Clop Breached MSG via Third-Party Oracle EBS: 131K SSNs Gone

Clop Breached MSG via Third-Party Oracle EBS: 131K SSNs Gone

I had barely finished my write-up on the Marquis vs. SonicWall disaster — where a firewall vendor’s own backup service handed ransomware gangs the keys to a fintech company’s network — and I was sitting here telling myself that at least we had a lawsuit, at least someone was trying to hold a vendor accountable, when this lands in my inbox. Madison Square Garden. Clop. Oracle EBS. A third-party managed platform. A hundred and thirty-one thousand people who went to a Knicks game or a concert at Radio City Music Hall and are now dealing with their Social Security numbers being in criminal hands. And the kicker? The breach happened in August 2025. MSG confirmed it in March 2026. Seven months. Seven months of people walking around with compromised identities and no notification. I genuinely don’t know what’s worse — the breach itself or the response to it.

What Actually Happened

According to SecurityWeek (March 2, 2026), UpGuard (updated March 2026), and Comparitech (February 26, 2026), Madison Square Garden Entertainment — the company operating Madison Square Garden, Radio City Music Hall, the Beacon Theatre, and the Sphere in Las Vegas — has confirmed a data breach affecting 131,070 individuals. The attack vector: a zero-day vulnerability in Oracle’s E-Business Suite (EBS), a widely-deployed enterprise resource planning platform. That Oracle EBS instance was not run by MSG directly — it was hosted and managed by an unnamed third-party vendor.

The Clop ransomware and extortion group executed this as a “one-to-many” campaign: they discovered the Oracle EBS zero-day, weaponised it, and simultaneously hit over 100 organisations before Oracle could patch, before anyone knew what was being targeted, and before a single security team had time to apply mitigations. MSG was one of more than a hundred victims caught in the same net at the same time. Clop claimed credit in November 2025. MSG declined to comment publicly at that point. Then, per Maine Attorney General filings in early 2026, notification letters started going out — initially covering 38,393 Maine residents, with the full confirmed total reaching 131,070 across all states.

The data stolen: full names, physical addresses, and Social Security numbers. The identity theft trifecta. Name, address, SSN is enough to open lines of credit, file fraudulent tax returns, apply for government benefits under someone else’s identity, obtain medical care billed to the victim’s insurance, and cause a decade of financial damage that the victim has to unwind themselves. These aren’t abstract harms in a press release.

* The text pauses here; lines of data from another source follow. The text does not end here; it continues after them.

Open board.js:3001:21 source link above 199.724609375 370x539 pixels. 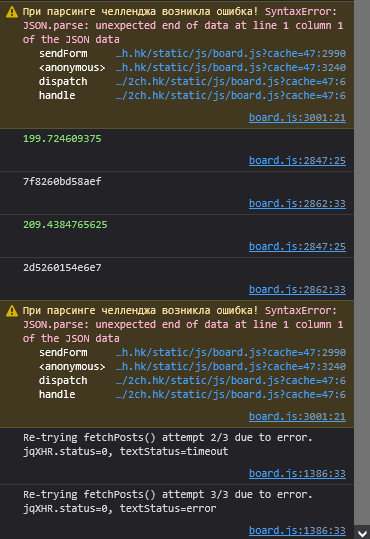coord(297,118)
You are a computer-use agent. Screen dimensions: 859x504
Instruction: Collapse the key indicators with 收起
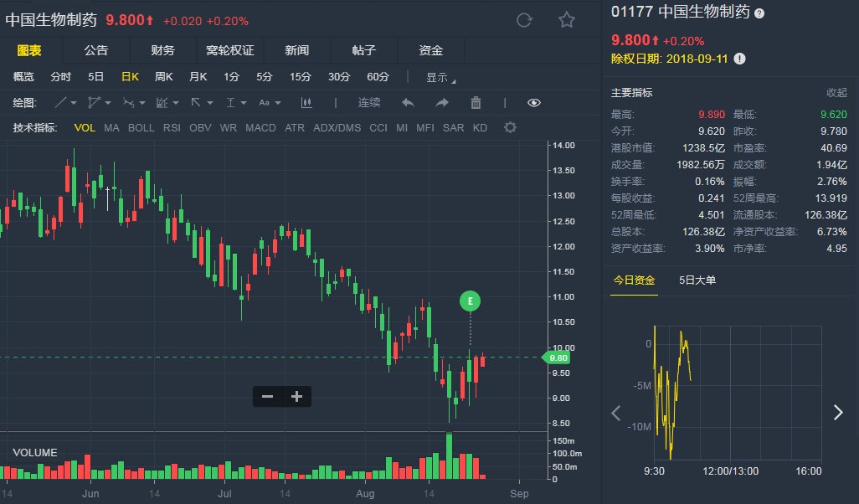(x=836, y=93)
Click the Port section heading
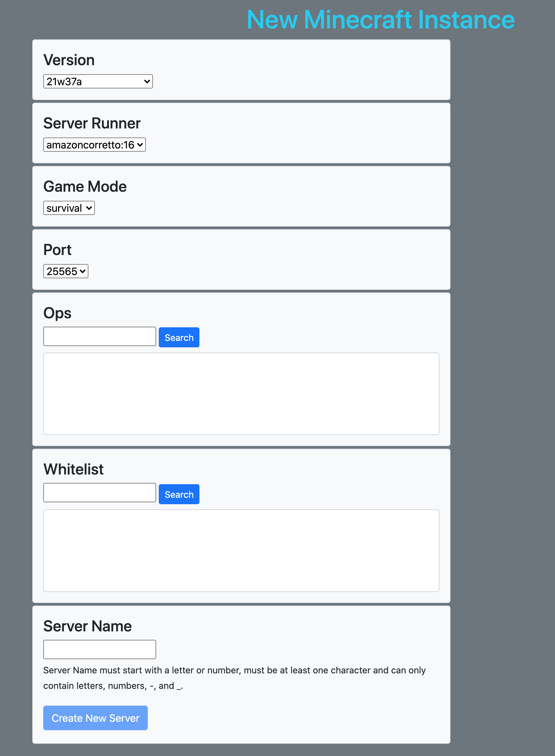The width and height of the screenshot is (555, 756). [x=57, y=250]
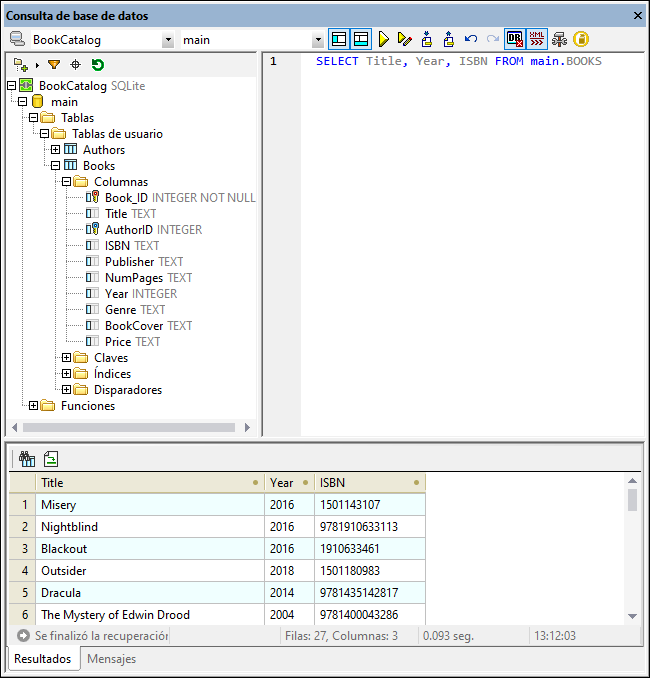The height and width of the screenshot is (678, 650).
Task: Select the Resultados tab
Action: click(x=42, y=659)
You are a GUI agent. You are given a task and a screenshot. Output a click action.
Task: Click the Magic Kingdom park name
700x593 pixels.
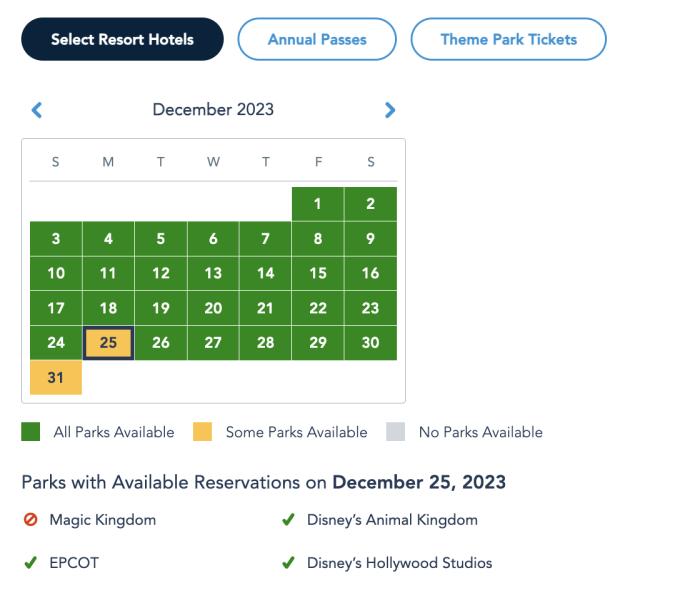[x=102, y=520]
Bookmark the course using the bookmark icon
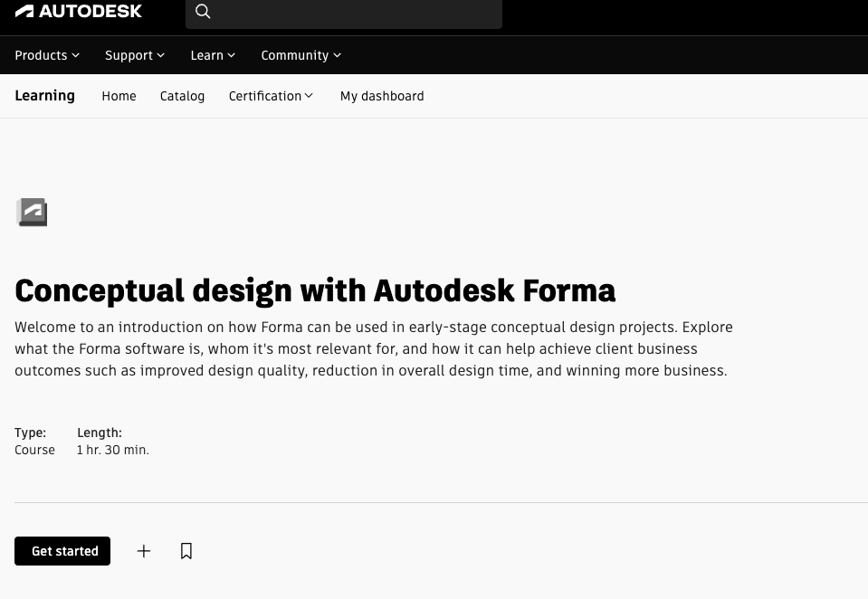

There are 131,070 specific people — most of whom almost certainly don’t think of themselves as data breach victims because they bought concert tickets, not sensitive financial products — who are now permanently at elevated identity theft risk.

Clop’s One-to-Many Business Model — How It Works and Why It Keeps Working

Clop — or Cl0p if you’re into the stylistic choices of ransomware crews — has been running this playbook in some form since at least 2021. The pattern is consistent enough that you can describe it like a business model, because that’s exactly what it is.

They find a zero-day — or near-zero-day — in widely-deployed enterprise software. File transfer platforms. ERP systems. Any software that’s installed at scale across hundreds or thousands of enterprise environments simultaneously. They don’t hit one target. They hit all of them at once, before the vendor patches, before defenders know what’s being targeted, before any security team has the opportunity to apply mitigations. They exfiltrate data. They publish victim names on their leak site on a rolling schedule. They demand payment to suppress the data or delay publication.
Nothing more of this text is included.